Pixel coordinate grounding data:
---+---
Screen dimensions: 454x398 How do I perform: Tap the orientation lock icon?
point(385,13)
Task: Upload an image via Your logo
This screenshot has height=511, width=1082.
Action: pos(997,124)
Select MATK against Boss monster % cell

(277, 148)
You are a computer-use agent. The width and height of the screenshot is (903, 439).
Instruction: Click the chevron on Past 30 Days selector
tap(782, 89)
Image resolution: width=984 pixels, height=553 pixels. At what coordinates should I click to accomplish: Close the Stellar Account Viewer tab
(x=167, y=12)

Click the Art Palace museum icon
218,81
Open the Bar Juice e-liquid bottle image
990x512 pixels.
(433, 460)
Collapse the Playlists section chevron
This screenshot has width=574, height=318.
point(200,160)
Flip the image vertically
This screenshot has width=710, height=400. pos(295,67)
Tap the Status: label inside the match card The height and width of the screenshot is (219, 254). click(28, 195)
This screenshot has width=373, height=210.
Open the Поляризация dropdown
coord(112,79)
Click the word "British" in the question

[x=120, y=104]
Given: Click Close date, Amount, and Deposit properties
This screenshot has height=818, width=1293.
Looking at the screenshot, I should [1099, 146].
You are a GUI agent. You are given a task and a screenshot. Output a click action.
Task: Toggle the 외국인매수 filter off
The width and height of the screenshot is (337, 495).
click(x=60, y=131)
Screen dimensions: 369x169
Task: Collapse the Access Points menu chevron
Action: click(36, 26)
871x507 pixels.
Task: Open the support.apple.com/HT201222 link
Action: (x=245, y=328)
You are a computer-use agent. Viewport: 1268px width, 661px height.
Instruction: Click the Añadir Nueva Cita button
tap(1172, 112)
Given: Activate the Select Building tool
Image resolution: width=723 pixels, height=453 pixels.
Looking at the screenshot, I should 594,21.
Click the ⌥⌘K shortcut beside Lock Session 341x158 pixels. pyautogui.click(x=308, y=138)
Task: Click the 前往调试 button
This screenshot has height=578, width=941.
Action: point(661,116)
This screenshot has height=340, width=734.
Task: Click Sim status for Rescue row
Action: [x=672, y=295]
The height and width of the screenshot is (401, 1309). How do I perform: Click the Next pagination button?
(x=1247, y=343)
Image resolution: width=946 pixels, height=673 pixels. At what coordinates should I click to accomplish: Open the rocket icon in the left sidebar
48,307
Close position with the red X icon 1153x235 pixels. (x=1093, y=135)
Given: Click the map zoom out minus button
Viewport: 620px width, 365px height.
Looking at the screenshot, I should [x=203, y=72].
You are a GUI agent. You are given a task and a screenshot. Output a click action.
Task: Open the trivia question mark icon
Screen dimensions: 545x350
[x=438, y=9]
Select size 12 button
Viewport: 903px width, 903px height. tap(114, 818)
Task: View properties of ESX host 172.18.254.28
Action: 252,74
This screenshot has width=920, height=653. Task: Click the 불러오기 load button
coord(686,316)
---+---
== WHAT IS NEEDED ==
Return all of the data exactly as it reads.

== ANSWER AREA ==
Screen dimensions: 454x398 How do I perform: Tap the orientation lock icon?
point(385,13)
Task: Upload an image via Your logo
This screenshot has height=511, width=1082.
Action: pos(997,124)
Select MATK against Boss monster % cell

(277, 148)
You are a computer-use agent. The width and height of the screenshot is (903, 439).
Instruction: Click the chevron on Past 30 Days selector
tap(782, 89)
Image resolution: width=984 pixels, height=553 pixels. At what coordinates should I click to accomplish: Close the Stellar Account Viewer tab
(x=167, y=12)

Click the Art Palace museum icon
218,81
Open the Bar Juice e-liquid bottle image
990x512 pixels.
(433, 460)
Collapse the Playlists section chevron
This screenshot has width=574, height=318.
point(200,160)
Flip the image vertically
This screenshot has width=710, height=400. pos(295,67)
Tap the Status: label inside the match card The height and width of the screenshot is (219, 254). click(28, 195)
This screenshot has width=373, height=210.
Open the Поляризация dropdown
coord(112,79)
Click the word "British" in the question

[x=120, y=104]
Given: Click Close date, Amount, and Deposit properties
This screenshot has height=818, width=1293.
Looking at the screenshot, I should [1099, 146].
You are a GUI agent. You are given a task and a screenshot. Output a click action.
Task: Toggle the 외국인매수 filter off
The width and height of the screenshot is (337, 495).
click(x=60, y=131)
Screen dimensions: 369x169
Task: Collapse the Access Points menu chevron
Action: click(36, 26)
871x507 pixels.
Task: Open the support.apple.com/HT201222 link
Action: (x=245, y=328)
You are a computer-use agent. Viewport: 1268px width, 661px height.
Instruction: Click the Añadir Nueva Cita button
tap(1172, 112)
Given: Activate the Select Building tool
Image resolution: width=723 pixels, height=453 pixels.
Looking at the screenshot, I should 594,21.
Click the ⌥⌘K shortcut beside Lock Session 341x158 pixels. pyautogui.click(x=308, y=138)
Task: Click the 前往调试 button
This screenshot has height=578, width=941.
Action: point(661,116)
This screenshot has height=340, width=734.
Task: Click Sim status for Rescue row
Action: [x=672, y=295]
The height and width of the screenshot is (401, 1309). How do I perform: Click the Next pagination button?
(x=1247, y=343)
Image resolution: width=946 pixels, height=673 pixels. At what coordinates should I click to accomplish: Open the rocket icon in the left sidebar
48,307
Close position with the red X icon 1153x235 pixels. (x=1093, y=135)
Given: Click the map zoom out minus button
Viewport: 620px width, 365px height.
Looking at the screenshot, I should [x=203, y=72].
You are a GUI agent. You are given a task and a screenshot. Output a click action.
Task: Open the trivia question mark icon
Screen dimensions: 545x350
[x=438, y=9]
Select size 12 button
Viewport: 903px width, 903px height. tap(114, 818)
Task: View properties of ESX host 172.18.254.28
Action: 252,74
This screenshot has width=920, height=653. Task: Click the 불러오기 load button
coord(686,316)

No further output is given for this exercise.